> **ASSIGNMENT**: Copy the data from the line that contains "Open the Strava route builder link" to its last line, exactly, including both of those lines and leaving out everything before.
====
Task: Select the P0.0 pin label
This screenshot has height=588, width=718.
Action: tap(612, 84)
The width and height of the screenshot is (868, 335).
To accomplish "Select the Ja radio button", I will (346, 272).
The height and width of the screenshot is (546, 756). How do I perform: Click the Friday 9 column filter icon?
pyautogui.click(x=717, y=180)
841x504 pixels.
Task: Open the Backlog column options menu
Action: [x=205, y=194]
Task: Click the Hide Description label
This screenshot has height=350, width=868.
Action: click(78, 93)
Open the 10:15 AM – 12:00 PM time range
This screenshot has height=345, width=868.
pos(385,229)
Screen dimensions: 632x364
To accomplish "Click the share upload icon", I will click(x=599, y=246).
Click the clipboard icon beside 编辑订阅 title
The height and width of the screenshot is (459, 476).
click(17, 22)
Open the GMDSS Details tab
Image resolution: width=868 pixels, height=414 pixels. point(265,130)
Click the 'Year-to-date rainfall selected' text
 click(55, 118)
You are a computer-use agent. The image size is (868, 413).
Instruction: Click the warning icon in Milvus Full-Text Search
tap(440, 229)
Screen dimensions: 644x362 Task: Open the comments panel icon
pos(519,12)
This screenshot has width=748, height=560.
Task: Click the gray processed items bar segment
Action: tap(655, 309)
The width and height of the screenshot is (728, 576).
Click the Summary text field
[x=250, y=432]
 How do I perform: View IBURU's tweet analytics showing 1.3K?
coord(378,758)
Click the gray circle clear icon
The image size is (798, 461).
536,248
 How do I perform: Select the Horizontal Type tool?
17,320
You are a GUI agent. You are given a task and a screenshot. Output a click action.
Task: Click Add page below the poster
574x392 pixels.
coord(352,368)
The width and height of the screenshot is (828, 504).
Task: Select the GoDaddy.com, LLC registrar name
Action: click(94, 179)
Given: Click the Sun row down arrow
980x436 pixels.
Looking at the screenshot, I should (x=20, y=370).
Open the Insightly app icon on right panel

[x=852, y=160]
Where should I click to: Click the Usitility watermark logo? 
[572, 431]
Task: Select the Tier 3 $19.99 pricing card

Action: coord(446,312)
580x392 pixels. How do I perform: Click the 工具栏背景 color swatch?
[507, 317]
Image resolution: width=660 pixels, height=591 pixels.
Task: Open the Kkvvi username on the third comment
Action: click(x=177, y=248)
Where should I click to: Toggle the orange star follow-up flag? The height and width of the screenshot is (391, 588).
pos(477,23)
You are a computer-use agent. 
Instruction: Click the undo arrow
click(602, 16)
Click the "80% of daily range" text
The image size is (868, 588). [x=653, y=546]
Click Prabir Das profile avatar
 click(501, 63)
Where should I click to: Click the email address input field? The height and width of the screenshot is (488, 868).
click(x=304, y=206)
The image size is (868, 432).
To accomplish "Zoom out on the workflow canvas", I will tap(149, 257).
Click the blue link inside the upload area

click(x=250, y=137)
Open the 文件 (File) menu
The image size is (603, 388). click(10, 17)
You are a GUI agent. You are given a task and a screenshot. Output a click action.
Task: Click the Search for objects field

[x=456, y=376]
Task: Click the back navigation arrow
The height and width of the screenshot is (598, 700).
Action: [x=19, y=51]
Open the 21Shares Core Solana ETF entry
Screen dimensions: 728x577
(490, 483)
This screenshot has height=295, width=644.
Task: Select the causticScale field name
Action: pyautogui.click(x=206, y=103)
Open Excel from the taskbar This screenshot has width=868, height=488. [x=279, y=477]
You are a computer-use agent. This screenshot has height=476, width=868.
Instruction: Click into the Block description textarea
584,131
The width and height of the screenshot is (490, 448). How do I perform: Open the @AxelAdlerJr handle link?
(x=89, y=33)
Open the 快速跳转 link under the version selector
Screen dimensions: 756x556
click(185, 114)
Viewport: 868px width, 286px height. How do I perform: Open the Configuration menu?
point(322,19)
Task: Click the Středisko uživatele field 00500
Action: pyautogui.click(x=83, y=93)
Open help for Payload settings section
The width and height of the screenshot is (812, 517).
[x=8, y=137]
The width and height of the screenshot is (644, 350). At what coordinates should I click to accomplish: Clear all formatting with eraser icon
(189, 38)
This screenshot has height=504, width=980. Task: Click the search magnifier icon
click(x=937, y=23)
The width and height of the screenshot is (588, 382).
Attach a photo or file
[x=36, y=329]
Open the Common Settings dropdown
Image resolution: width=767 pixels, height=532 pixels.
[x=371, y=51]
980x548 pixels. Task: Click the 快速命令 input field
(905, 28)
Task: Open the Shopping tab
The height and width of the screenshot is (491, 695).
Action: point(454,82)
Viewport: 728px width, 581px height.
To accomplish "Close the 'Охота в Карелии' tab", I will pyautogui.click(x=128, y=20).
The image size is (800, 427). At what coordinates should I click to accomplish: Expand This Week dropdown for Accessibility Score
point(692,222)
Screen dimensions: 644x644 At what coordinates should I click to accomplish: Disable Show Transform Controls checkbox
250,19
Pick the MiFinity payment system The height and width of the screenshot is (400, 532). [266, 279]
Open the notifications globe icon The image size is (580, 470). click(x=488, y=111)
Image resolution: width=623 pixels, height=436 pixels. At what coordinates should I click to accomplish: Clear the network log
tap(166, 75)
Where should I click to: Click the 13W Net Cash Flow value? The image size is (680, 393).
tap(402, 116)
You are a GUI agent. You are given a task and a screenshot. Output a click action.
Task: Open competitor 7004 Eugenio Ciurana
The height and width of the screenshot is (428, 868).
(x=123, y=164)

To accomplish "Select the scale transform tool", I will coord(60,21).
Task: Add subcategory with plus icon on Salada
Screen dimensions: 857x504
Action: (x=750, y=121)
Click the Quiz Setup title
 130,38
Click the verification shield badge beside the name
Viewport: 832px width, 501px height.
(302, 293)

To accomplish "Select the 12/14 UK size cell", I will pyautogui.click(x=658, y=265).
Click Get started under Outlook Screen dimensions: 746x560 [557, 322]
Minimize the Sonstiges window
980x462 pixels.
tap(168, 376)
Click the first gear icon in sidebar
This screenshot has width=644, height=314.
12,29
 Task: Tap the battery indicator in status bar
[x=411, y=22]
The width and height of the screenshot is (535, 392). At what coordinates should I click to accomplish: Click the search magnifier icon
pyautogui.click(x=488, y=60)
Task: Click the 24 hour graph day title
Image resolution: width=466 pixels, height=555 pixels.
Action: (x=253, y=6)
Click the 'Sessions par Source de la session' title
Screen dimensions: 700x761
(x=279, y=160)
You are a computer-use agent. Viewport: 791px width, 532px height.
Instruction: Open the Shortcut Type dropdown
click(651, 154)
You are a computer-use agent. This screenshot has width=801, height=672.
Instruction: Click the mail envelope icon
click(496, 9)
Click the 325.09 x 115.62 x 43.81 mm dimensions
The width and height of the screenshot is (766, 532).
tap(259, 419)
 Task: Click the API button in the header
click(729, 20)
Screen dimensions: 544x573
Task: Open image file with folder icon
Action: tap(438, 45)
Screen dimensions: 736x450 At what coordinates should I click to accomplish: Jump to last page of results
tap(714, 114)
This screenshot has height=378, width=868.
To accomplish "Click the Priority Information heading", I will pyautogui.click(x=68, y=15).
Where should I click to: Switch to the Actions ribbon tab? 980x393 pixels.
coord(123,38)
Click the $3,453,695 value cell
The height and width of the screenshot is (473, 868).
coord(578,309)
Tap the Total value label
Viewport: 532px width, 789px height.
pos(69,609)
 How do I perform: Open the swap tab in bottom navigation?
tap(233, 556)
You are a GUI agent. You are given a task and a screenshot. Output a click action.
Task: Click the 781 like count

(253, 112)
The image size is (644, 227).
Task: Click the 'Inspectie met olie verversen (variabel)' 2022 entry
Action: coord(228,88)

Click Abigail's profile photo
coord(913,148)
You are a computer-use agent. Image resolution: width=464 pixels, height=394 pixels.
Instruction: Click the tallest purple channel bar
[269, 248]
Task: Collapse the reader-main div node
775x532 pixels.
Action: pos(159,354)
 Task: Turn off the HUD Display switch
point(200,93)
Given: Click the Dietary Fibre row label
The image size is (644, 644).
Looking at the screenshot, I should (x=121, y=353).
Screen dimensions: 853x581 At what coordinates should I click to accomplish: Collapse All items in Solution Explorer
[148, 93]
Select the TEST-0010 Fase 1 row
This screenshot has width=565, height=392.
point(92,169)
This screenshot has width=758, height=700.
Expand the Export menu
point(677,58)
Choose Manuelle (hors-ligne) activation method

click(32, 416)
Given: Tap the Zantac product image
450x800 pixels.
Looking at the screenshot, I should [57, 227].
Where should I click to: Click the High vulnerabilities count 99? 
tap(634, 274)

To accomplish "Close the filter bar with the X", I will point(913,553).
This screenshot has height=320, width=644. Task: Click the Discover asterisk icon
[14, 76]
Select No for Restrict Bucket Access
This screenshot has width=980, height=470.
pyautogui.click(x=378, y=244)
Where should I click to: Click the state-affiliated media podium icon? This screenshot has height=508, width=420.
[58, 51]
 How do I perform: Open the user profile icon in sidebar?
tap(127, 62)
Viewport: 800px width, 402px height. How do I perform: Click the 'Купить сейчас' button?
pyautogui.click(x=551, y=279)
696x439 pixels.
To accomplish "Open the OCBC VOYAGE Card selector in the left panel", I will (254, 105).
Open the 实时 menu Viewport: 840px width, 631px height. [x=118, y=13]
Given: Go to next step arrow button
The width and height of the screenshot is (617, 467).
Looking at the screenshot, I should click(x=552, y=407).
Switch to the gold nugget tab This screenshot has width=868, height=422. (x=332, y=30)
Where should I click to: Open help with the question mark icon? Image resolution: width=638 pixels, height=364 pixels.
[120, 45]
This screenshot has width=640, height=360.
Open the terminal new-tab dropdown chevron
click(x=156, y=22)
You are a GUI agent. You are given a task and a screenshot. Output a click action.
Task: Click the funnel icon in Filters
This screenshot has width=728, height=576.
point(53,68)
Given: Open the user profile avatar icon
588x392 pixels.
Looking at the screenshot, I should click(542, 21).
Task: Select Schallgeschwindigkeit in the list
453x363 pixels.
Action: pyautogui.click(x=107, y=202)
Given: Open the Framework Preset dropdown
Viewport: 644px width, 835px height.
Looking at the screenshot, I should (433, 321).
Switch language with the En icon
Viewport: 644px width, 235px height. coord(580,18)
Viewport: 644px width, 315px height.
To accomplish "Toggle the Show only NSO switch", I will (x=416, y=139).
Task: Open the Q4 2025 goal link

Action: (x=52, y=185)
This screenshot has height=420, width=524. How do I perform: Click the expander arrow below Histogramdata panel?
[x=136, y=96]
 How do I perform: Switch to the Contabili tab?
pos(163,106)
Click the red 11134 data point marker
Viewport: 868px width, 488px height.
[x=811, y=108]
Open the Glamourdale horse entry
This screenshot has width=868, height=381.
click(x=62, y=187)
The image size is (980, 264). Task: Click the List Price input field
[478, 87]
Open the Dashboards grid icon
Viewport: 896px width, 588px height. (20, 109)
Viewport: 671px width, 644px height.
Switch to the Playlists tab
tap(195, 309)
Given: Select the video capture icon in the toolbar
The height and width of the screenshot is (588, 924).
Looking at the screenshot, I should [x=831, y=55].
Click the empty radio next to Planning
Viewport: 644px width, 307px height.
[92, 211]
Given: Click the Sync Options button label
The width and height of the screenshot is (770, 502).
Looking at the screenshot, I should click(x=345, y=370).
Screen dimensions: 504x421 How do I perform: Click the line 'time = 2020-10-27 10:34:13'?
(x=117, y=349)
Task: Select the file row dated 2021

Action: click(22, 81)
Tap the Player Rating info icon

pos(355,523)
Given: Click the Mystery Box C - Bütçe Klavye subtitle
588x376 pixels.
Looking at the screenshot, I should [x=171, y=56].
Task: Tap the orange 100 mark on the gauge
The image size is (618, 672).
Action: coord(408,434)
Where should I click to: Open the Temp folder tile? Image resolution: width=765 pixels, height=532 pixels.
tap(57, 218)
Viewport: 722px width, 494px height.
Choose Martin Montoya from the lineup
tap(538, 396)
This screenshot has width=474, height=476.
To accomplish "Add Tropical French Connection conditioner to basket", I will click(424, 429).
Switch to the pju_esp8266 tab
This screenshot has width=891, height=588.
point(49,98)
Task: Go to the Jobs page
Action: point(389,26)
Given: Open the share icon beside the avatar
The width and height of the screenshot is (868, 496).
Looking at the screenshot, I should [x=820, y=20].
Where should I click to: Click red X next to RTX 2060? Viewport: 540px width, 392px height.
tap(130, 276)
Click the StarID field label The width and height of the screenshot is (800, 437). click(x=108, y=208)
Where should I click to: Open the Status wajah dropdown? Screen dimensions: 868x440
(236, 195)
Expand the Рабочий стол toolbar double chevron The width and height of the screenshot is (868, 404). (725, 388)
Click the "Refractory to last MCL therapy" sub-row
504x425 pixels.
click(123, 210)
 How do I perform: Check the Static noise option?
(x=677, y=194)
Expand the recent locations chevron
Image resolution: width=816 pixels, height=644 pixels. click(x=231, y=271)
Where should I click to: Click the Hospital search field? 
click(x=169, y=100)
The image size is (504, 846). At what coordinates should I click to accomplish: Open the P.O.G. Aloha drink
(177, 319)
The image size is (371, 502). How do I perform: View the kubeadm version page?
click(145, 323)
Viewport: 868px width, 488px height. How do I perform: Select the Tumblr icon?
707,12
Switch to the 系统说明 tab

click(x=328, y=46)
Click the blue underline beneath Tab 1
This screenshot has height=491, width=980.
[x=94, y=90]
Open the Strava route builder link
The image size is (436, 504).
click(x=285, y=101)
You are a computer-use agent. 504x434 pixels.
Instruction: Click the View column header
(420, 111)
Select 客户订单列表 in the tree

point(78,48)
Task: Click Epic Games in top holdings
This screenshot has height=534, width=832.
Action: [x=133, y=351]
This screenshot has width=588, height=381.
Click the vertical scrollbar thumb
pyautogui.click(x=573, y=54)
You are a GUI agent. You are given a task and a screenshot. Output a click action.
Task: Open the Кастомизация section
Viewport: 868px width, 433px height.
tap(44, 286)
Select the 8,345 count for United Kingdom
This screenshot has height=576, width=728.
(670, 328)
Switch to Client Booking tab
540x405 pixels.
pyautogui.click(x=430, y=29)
====
> **ANSWER TO THIS EXERCISE**:
Open the Strava route builder link
The image size is (436, 504).
click(x=285, y=101)
You are a computer-use agent. 504x434 pixels.
Instruction: Click the View column header
(420, 111)
Select 客户订单列表 in the tree

point(78,48)
Task: Click Epic Games in top holdings
This screenshot has height=534, width=832.
Action: [x=133, y=351]
This screenshot has width=588, height=381.
Click the vertical scrollbar thumb
pyautogui.click(x=573, y=54)
You are a GUI agent. You are given a task and a screenshot. Output a click action.
Task: Open the Кастомизация section
Viewport: 868px width, 433px height.
tap(44, 286)
Select the 8,345 count for United Kingdom
This screenshot has height=576, width=728.
(670, 328)
Switch to Client Booking tab
540x405 pixels.
pyautogui.click(x=430, y=29)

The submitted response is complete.